Al llegar por la mañana me lo dijeron y subi a verla. Estaba triste y se temía lo peor, en dos días tenia el pelo cortado y estaba aislada... Lloró y sonrió a la vez... La di ánimos pero supimos que pintaba mal, muy mal. Era el mes de enero, un frio y triste enero.
Pasaban los días con llamadas a su habitación y notas en el control de enfermería, pocas visitas...
Por fin mejoró y la dieron el alta, aunque venia a diario.

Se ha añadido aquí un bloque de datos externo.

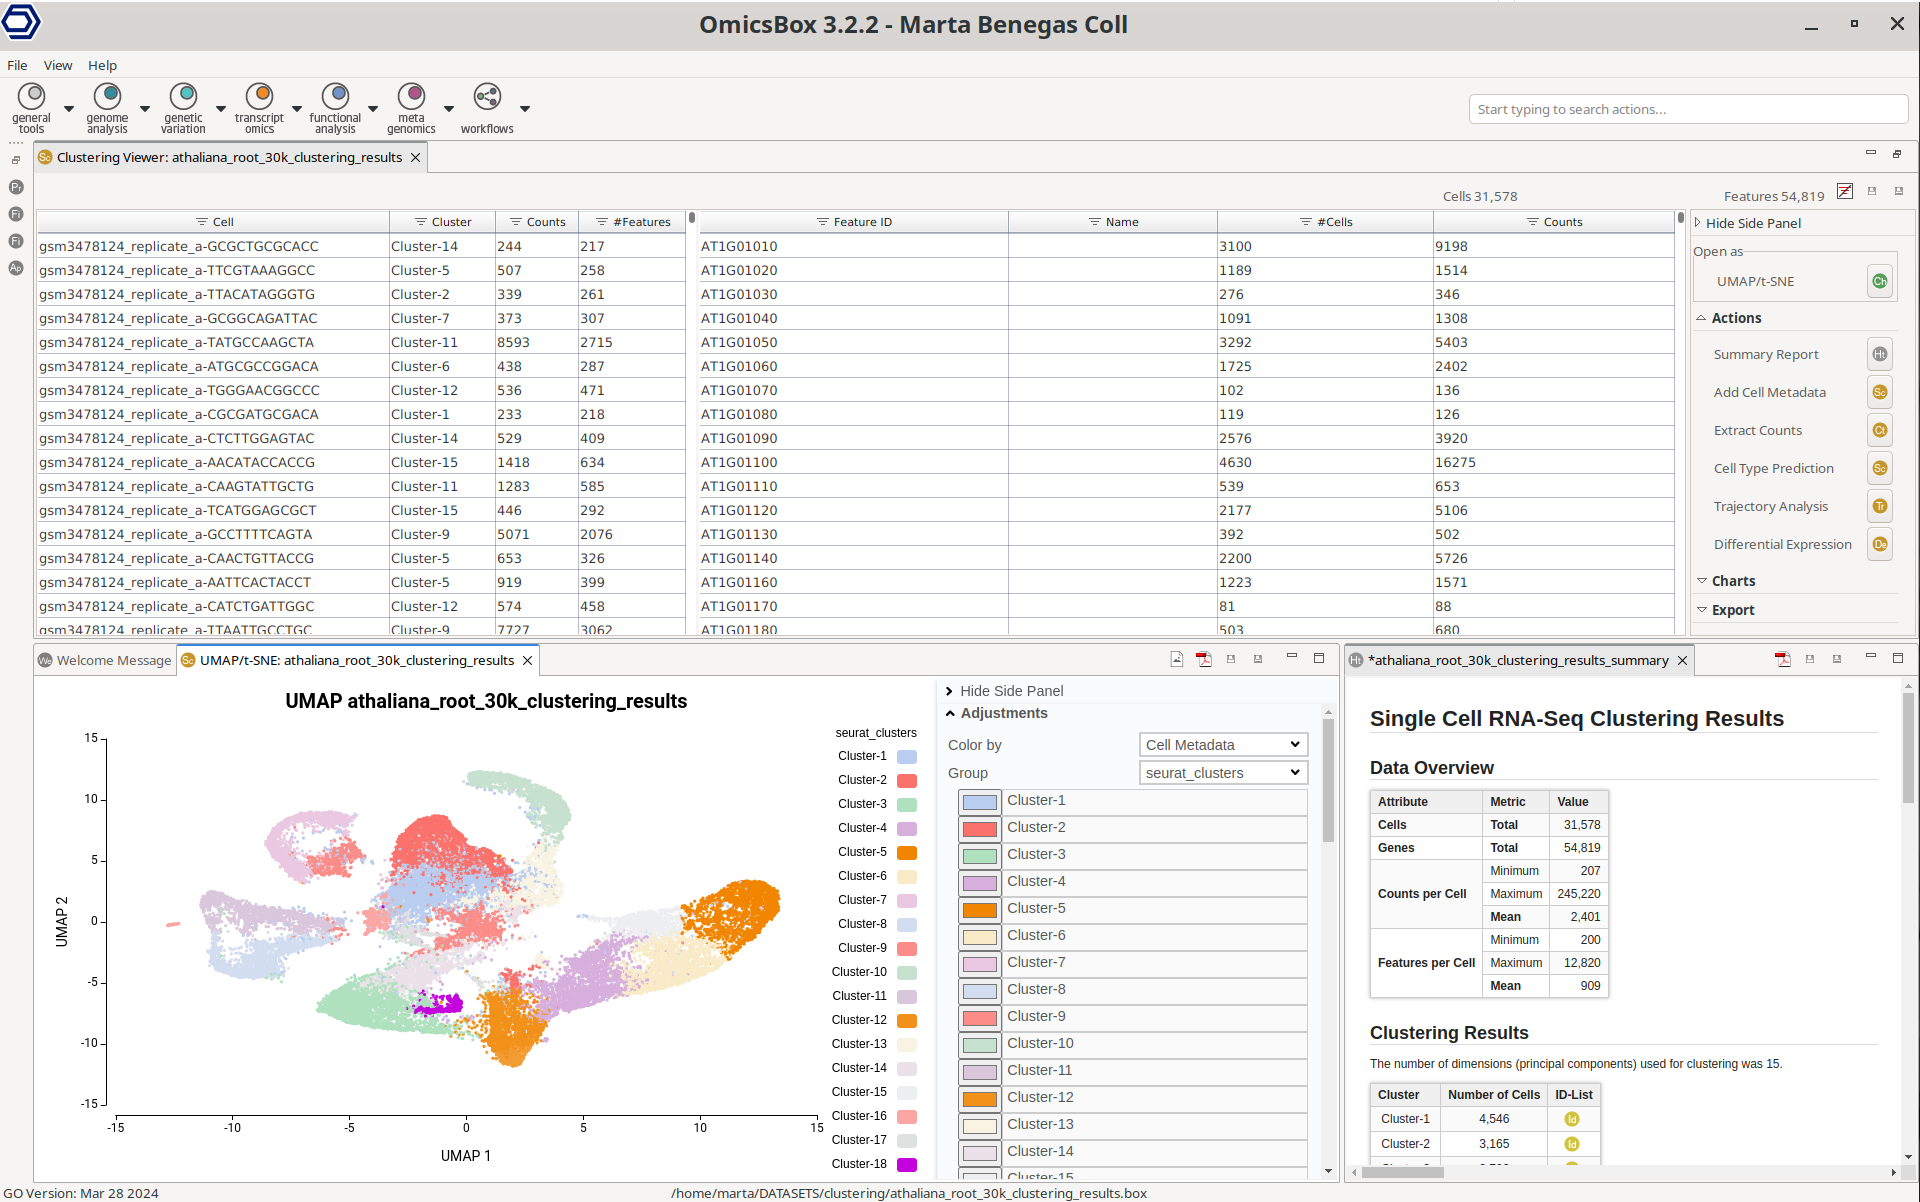The width and height of the screenshot is (1920, 1202).
Task: Export UMAP chart as PDF icon
Action: click(1204, 659)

Venia pálida y delgada, siempre con su madre, pero venía.
Su último mes de abril, su último cumpleaños lo pasó allí, una rosa y mi compañia fueron mi regalo.
Pero recayó, y lentamente se fue apagando... Me fui el 1 de Agosto para casarme y el día que regresaba de mi luna de miel, nos dejó.
En solo unos meses se marchó, se cansó de luchar y descansó por fin, dejándonos en un mar de tristeza y estupor, con ganas de gritar y de llorar de rabia, con ganas de que fuera un mal sueño y ansiábamos  despertar.
Recuerdo a sus padres y a su marido... Tan tristes y abatidos, sin consuelo.
El funeral fue el mas bonito y multitudinario que he visto jamas, en la iglesia de los peces, no cabía un alma, solo faltaba la suya... Su hermano y su marido dijeron unas palabras mientras un cuarteto de cuerda tocaba unas notas que la recordaban a ella, a su dulzura, al amor que tenía de todos, a su rostro y a su negro pelo... Y a su sonrisa. 
Fue muy triste y muy bonito, era una sensación muy extraña. 
Recuerdo esa amistad con cariño y pena por habernos conocido tan tarde... Recuerdo a sus padres, tan agradecidos... Tan destrozados... A su familia y a su marido... Rotos de dolor.
Ella quería vivir, solo tenia 32 años... Ella merecía  vivir, y nosotros, merecíamos tenerla a nuestro lado.
Isabel, siempre te recordaré con cariño, siempre ocuparas un lugar en el corazón de todos los que te conocimos.